=== Assignment ===
Return every record in full. Match each one exactly.

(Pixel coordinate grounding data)
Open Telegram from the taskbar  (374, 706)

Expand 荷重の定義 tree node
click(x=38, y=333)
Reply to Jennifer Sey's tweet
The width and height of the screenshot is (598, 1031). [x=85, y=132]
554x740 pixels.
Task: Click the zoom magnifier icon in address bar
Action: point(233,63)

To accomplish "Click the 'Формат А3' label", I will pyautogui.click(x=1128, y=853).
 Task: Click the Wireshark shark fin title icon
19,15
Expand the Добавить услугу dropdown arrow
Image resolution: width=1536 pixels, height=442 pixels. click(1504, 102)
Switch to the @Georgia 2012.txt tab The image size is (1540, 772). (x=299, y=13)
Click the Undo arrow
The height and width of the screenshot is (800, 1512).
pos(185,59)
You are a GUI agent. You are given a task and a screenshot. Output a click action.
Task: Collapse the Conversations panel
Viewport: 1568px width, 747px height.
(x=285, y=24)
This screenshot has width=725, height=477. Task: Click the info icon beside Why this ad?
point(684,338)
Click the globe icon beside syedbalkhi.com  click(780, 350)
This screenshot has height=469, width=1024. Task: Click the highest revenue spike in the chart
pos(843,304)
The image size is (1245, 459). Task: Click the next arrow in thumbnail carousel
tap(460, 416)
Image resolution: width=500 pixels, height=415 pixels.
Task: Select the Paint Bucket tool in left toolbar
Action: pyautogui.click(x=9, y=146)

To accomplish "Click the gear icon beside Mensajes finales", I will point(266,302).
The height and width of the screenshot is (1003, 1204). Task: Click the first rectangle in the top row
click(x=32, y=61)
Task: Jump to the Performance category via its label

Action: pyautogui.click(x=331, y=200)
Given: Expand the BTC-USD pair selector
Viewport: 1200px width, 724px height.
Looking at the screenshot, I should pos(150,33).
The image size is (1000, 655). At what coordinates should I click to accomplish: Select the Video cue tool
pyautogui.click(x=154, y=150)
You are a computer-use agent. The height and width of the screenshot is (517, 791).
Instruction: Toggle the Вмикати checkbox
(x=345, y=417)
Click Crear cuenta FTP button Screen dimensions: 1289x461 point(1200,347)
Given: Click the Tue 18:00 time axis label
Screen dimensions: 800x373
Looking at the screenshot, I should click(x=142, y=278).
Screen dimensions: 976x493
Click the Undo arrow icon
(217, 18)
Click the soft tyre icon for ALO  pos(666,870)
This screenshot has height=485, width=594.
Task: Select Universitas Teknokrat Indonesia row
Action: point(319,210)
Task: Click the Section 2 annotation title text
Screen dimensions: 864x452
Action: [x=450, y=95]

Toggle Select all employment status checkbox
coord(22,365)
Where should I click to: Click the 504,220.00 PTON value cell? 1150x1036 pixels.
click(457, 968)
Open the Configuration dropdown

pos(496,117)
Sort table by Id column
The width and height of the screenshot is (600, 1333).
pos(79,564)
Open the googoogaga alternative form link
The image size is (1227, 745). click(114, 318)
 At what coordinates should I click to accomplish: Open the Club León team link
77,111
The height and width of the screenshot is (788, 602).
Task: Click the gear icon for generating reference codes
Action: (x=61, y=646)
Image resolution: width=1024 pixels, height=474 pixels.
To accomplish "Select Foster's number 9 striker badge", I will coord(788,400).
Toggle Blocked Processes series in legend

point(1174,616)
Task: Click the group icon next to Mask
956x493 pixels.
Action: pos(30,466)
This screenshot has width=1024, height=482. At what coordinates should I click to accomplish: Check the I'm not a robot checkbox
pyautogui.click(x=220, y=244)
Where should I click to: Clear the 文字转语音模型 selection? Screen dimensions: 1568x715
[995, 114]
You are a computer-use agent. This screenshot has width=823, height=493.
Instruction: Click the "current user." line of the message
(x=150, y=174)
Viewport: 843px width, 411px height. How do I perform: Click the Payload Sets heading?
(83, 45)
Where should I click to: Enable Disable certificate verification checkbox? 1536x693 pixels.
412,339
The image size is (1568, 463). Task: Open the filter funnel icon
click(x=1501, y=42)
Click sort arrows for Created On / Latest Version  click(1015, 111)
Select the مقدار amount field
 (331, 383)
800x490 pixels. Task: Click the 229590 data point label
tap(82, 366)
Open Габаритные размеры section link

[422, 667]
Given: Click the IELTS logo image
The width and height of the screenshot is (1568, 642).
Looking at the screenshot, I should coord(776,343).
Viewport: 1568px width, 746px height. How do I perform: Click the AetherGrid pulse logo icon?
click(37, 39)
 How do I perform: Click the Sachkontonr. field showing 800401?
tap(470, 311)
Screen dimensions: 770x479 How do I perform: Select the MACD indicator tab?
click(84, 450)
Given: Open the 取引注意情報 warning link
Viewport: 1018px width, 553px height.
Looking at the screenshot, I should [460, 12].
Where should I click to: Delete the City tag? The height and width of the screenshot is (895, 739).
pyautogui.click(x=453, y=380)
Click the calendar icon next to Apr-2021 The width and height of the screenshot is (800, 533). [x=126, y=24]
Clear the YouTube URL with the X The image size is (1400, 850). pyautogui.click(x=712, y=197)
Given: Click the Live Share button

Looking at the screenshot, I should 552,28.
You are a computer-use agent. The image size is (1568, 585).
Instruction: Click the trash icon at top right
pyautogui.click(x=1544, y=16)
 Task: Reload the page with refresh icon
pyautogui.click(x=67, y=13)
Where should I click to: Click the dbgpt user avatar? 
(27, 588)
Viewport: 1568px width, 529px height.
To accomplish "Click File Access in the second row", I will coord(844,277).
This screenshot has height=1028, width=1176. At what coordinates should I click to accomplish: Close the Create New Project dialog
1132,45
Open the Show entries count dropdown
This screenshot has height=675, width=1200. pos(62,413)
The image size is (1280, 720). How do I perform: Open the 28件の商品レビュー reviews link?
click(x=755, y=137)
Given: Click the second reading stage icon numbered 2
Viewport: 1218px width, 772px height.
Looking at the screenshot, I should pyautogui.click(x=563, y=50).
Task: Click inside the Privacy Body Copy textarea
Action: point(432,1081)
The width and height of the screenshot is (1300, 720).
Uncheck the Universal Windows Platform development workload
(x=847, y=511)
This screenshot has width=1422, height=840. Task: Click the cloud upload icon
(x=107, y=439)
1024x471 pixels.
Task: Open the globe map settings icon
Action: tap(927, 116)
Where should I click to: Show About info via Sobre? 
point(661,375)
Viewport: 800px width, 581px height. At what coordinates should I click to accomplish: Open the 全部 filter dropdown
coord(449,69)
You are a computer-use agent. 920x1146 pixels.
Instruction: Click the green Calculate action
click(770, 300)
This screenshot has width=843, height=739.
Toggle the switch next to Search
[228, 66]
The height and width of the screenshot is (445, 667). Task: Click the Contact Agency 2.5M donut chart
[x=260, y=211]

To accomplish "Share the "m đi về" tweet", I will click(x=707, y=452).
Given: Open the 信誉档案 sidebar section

=== Output for this exercise ===
Open Telegram from the taskbar  (374, 706)

Expand 荷重の定義 tree node
click(x=38, y=333)
Reply to Jennifer Sey's tweet
The width and height of the screenshot is (598, 1031). [x=85, y=132]
554x740 pixels.
Task: Click the zoom magnifier icon in address bar
Action: point(233,63)

To accomplish "Click the 'Формат А3' label", I will pyautogui.click(x=1128, y=853).
 Task: Click the Wireshark shark fin title icon
19,15
Expand the Добавить услугу dropdown arrow
Image resolution: width=1536 pixels, height=442 pixels. click(1504, 102)
Switch to the @Georgia 2012.txt tab The image size is (1540, 772). (x=299, y=13)
Click the Undo arrow
The height and width of the screenshot is (800, 1512).
pos(185,59)
You are a GUI agent. You are given a task and a screenshot. Output a click action.
Task: Collapse the Conversations panel
Viewport: 1568px width, 747px height.
(x=285, y=24)
This screenshot has width=725, height=477. Task: Click the info icon beside Why this ad?
point(684,338)
Click the globe icon beside syedbalkhi.com  click(780, 350)
This screenshot has height=469, width=1024. Task: Click the highest revenue spike in the chart
pos(843,304)
The image size is (1245, 459). Task: Click the next arrow in thumbnail carousel
tap(460, 416)
Image resolution: width=500 pixels, height=415 pixels.
Task: Select the Paint Bucket tool in left toolbar
Action: pyautogui.click(x=9, y=146)

To accomplish "Click the gear icon beside Mensajes finales", I will point(266,302).
The height and width of the screenshot is (1003, 1204). Task: Click the first rectangle in the top row
click(x=32, y=61)
Task: Jump to the Performance category via its label

Action: pyautogui.click(x=331, y=200)
Given: Expand the BTC-USD pair selector
Viewport: 1200px width, 724px height.
Looking at the screenshot, I should pos(150,33).
The image size is (1000, 655). At what coordinates should I click to accomplish: Select the Video cue tool
pyautogui.click(x=154, y=150)
You are a computer-use agent. The height and width of the screenshot is (517, 791).
Instruction: Toggle the Вмикати checkbox
(x=345, y=417)
Click Crear cuenta FTP button Screen dimensions: 1289x461 point(1200,347)
Given: Click the Tue 18:00 time axis label
Screen dimensions: 800x373
Looking at the screenshot, I should click(x=142, y=278).
Screen dimensions: 976x493
Click the Undo arrow icon
(217, 18)
Click the soft tyre icon for ALO  pos(666,870)
This screenshot has height=485, width=594.
Task: Select Universitas Teknokrat Indonesia row
Action: point(319,210)
Task: Click the Section 2 annotation title text
Screen dimensions: 864x452
Action: [x=450, y=95]

Toggle Select all employment status checkbox
coord(22,365)
Where should I click to: Click the 504,220.00 PTON value cell? 1150x1036 pixels.
click(457, 968)
Open the Configuration dropdown

pos(496,117)
Sort table by Id column
The width and height of the screenshot is (600, 1333).
pos(79,564)
Open the googoogaga alternative form link
The image size is (1227, 745). click(114, 318)
 At what coordinates should I click to accomplish: Open the Club León team link
77,111
The height and width of the screenshot is (788, 602).
Task: Click the gear icon for generating reference codes
Action: (x=61, y=646)
Image resolution: width=1024 pixels, height=474 pixels.
To accomplish "Select Foster's number 9 striker badge", I will coord(788,400).
Toggle Blocked Processes series in legend

point(1174,616)
Task: Click the group icon next to Mask
956x493 pixels.
Action: pos(30,466)
This screenshot has width=1024, height=482. At what coordinates should I click to accomplish: Check the I'm not a robot checkbox
pyautogui.click(x=220, y=244)
Where should I click to: Clear the 文字转语音模型 selection? Screen dimensions: 1568x715
[995, 114]
You are a computer-use agent. This screenshot has width=823, height=493.
Instruction: Click the "current user." line of the message
(x=150, y=174)
Viewport: 843px width, 411px height. How do I perform: Click the Payload Sets heading?
(83, 45)
Where should I click to: Enable Disable certificate verification checkbox? 1536x693 pixels.
412,339
The image size is (1568, 463). Task: Open the filter funnel icon
click(x=1501, y=42)
Click sort arrows for Created On / Latest Version  click(1015, 111)
Select the مقدار amount field
 (331, 383)
800x490 pixels. Task: Click the 229590 data point label
tap(82, 366)
Open Габаритные размеры section link

[422, 667]
Given: Click the IELTS logo image
The width and height of the screenshot is (1568, 642).
Looking at the screenshot, I should coord(776,343).
Viewport: 1568px width, 746px height. How do I perform: Click the AetherGrid pulse logo icon?
click(37, 39)
 How do I perform: Click the Sachkontonr. field showing 800401?
tap(470, 311)
Screen dimensions: 770x479 How do I perform: Select the MACD indicator tab?
click(84, 450)
Given: Open the 取引注意情報 warning link
Viewport: 1018px width, 553px height.
Looking at the screenshot, I should [460, 12].
Where should I click to: Delete the City tag? The height and width of the screenshot is (895, 739).
pyautogui.click(x=453, y=380)
Click the calendar icon next to Apr-2021 The width and height of the screenshot is (800, 533). [x=126, y=24]
Clear the YouTube URL with the X The image size is (1400, 850). pyautogui.click(x=712, y=197)
Given: Click the Live Share button

Looking at the screenshot, I should 552,28.
You are a computer-use agent. The image size is (1568, 585).
Instruction: Click the trash icon at top right
pyautogui.click(x=1544, y=16)
 Task: Reload the page with refresh icon
pyautogui.click(x=67, y=13)
Where should I click to: Click the dbgpt user avatar? 
(27, 588)
Viewport: 1568px width, 529px height.
To accomplish "Click File Access in the second row", I will coord(844,277).
This screenshot has height=1028, width=1176. At what coordinates should I click to accomplish: Close the Create New Project dialog
1132,45
Open the Show entries count dropdown
This screenshot has height=675, width=1200. pos(62,413)
The image size is (1280, 720). How do I perform: Open the 28件の商品レビュー reviews link?
click(x=755, y=137)
Given: Click the second reading stage icon numbered 2
Viewport: 1218px width, 772px height.
Looking at the screenshot, I should pyautogui.click(x=563, y=50).
Task: Click inside the Privacy Body Copy textarea
Action: point(432,1081)
The width and height of the screenshot is (1300, 720).
Uncheck the Universal Windows Platform development workload
(x=847, y=511)
This screenshot has width=1422, height=840. Task: Click the cloud upload icon
(x=107, y=439)
1024x471 pixels.
Task: Open the globe map settings icon
Action: tap(927, 116)
Where should I click to: Show About info via Sobre? 
point(661,375)
Viewport: 800px width, 581px height. At what coordinates should I click to accomplish: Open the 全部 filter dropdown
coord(449,69)
You are a computer-use agent. 920x1146 pixels.
Instruction: Click the green Calculate action
click(770, 300)
This screenshot has width=843, height=739.
Toggle the switch next to Search
[228, 66]
The height and width of the screenshot is (445, 667). Task: Click the Contact Agency 2.5M donut chart
[x=260, y=211]

To accomplish "Share the "m đi về" tweet", I will click(x=707, y=452).
Given: Open the 信誉档案 sidebar section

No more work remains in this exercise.